Est-ce que tu as appréhendé le premier essai ? Tout est allé tellement vite après l’acceptation du dossier PMA que je n’ai pas eu trop le temps de stresser. J’y croyais beaucoup pour le premier essai alors qu’on nous avait prévenus des faibles taux de réussite. J’étais donc plus dans un état d’euphorie que de stress.
- Comment tu qualifierais cette procédure d’un point de vue moral ?
- C’est difficile, très difficile à supporter moralement. Les médicaments, les rendez-vous, les examens sont vraiment lourds à supporter à long terme. C’est pour cela d’ailleurs que des périodes de repos sont conseillées entre les IAC.
-As-tu eu besoin de t’adapter professionnellement par rapport à cette procédure qui te prend du temps?
-Oui, et cela aussi est très dur à gérer. Il faut caler des rendez-vous et on ne choisit pas la date puisqu’on suit les cycles et les ovulations. Il faut donc s’adapter. Je suis professeur des écoles. Je m’arrange donc avec des collègues pour que je puisse échanger mes jours de travail ou bien partir très vite après la classe pour être à l’heure.
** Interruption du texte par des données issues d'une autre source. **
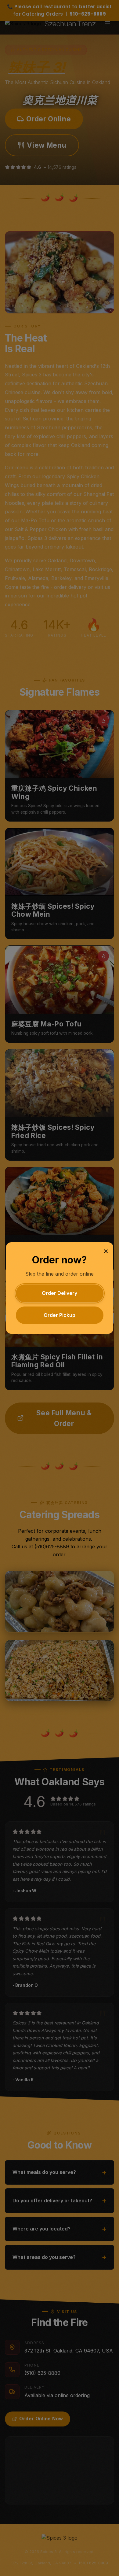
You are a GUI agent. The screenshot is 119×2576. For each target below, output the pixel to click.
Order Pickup (59, 1315)
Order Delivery (59, 1293)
Cela implique que l’entourage professionnel soit au courant et ce n’est pas simple psychologiquement, car on n’a pas vraiment envie d’étaler au grand jour ses problèmes de santé, surtout des problèmes d’infertilité.
- Pour obtenir le résultat de l’essai fait, as-tu un rendez-vous chez la gynécologue ou fais-tu tout simplement un test de grossesse ?
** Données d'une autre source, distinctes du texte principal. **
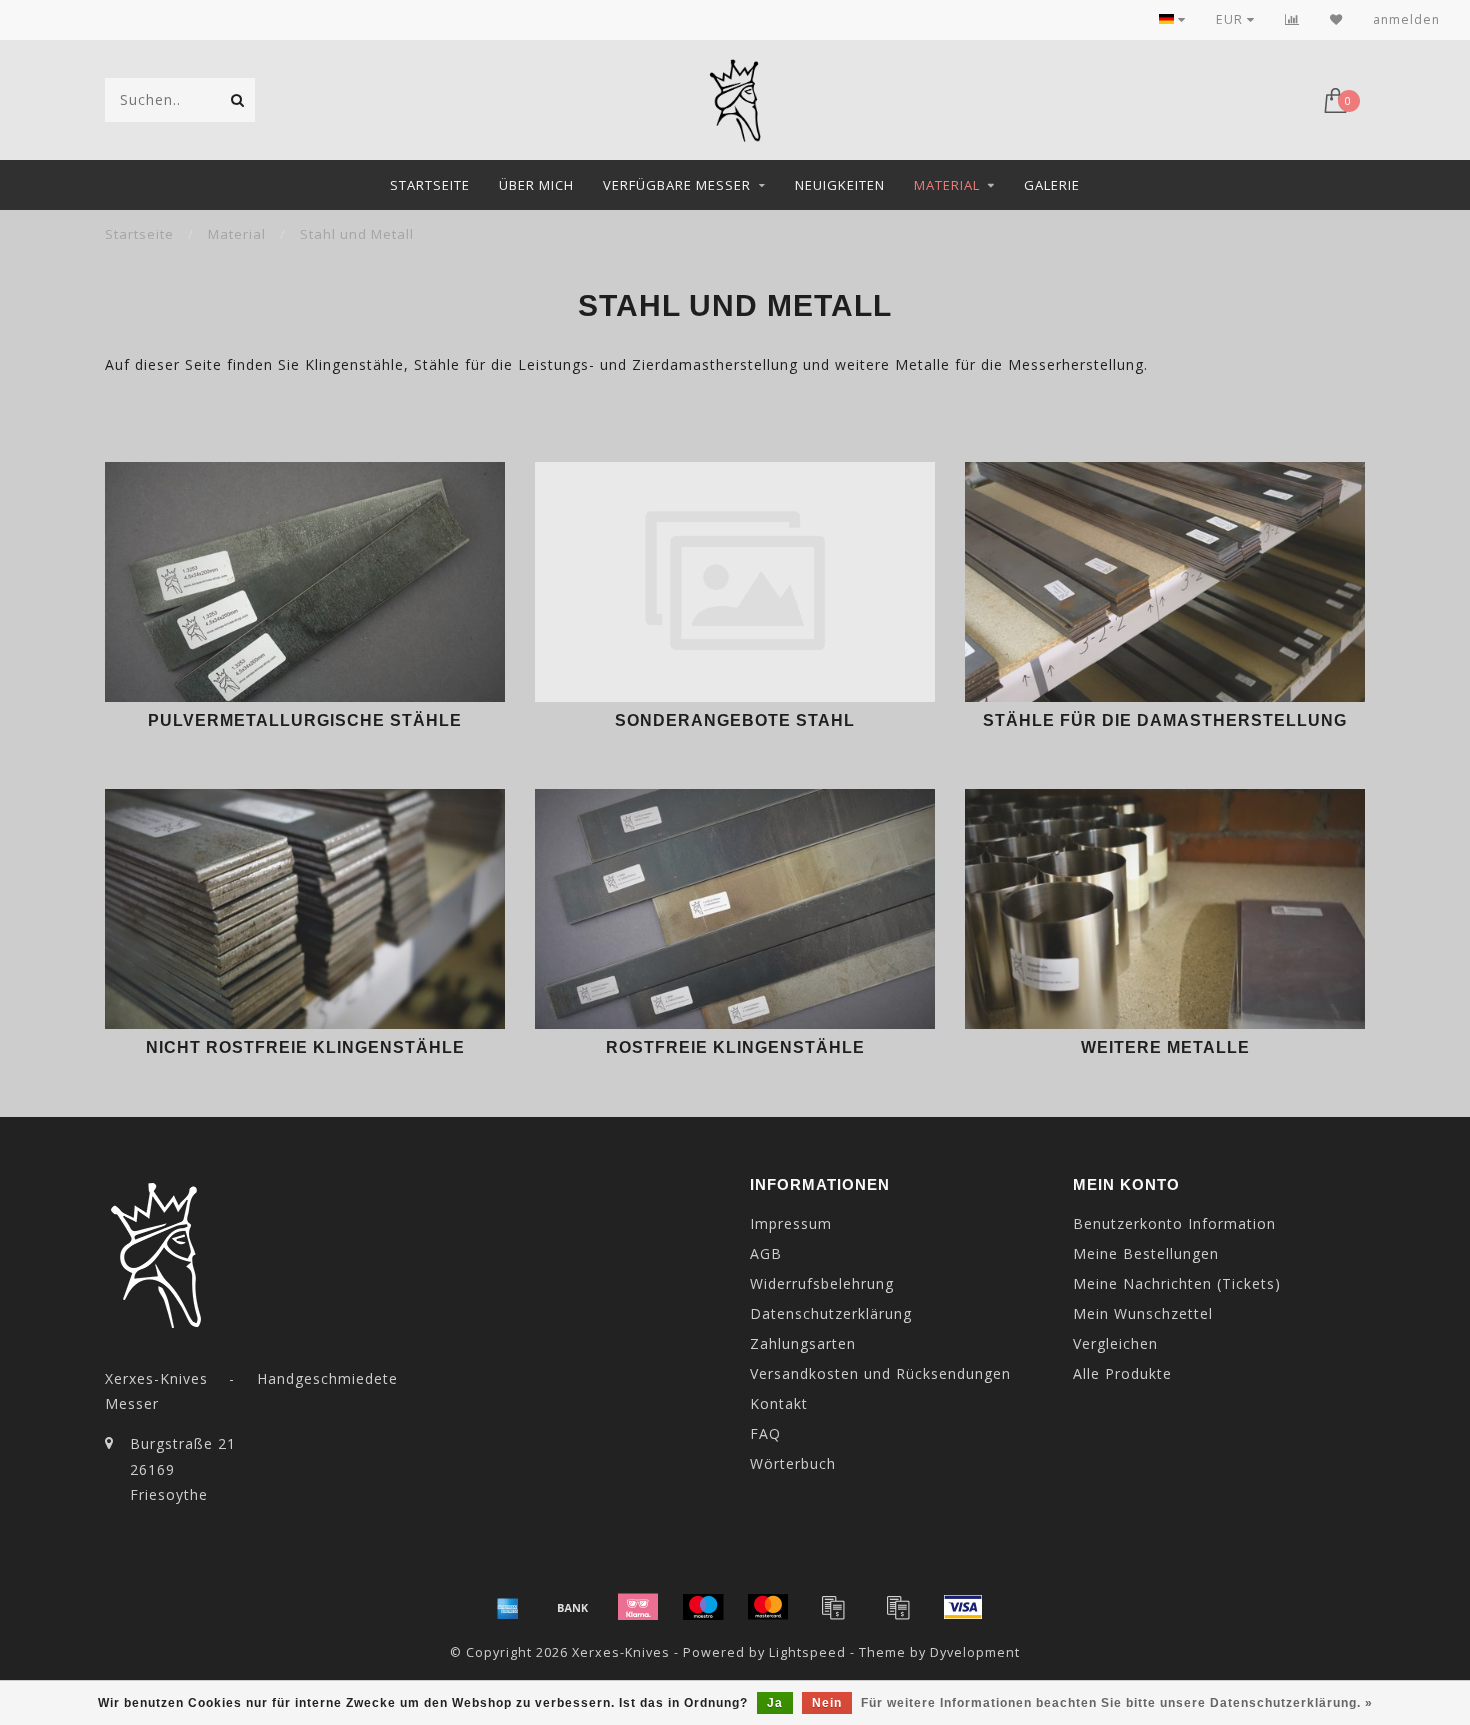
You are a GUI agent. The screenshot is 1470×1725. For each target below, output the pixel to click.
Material (947, 185)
- Si les règles ne parviennent pas 12 jours après l’insémination, je fais une prise de sang en laboratoire. Le taux à ce stade-là n’est décelable qu’avec une prise de sang.
Est-ce que cette démarche vous a rendu plus complice dans votre couple ? La patience est la clé de la réussite ! Nous essayons depuis le départ de ne pas nous faire trop d’illusions, les mauvaises nouvelles sont moins dures à digérer. Dès le départ, nous nous sommes jurés que si tout cela était trop lourd à porter et pouvait mettre notre couple en danger, nous arrêterons. Tout ça nous a beaucoup rapproché. On sait aujourd’hui que malgré les difficultés nous sommes là l’un pour l’autre. Nous avons déjà beaucoup de chance car je ne suis pas sûre malheureusement que ça se passe comme cela pour tous les couples engagés en PMA."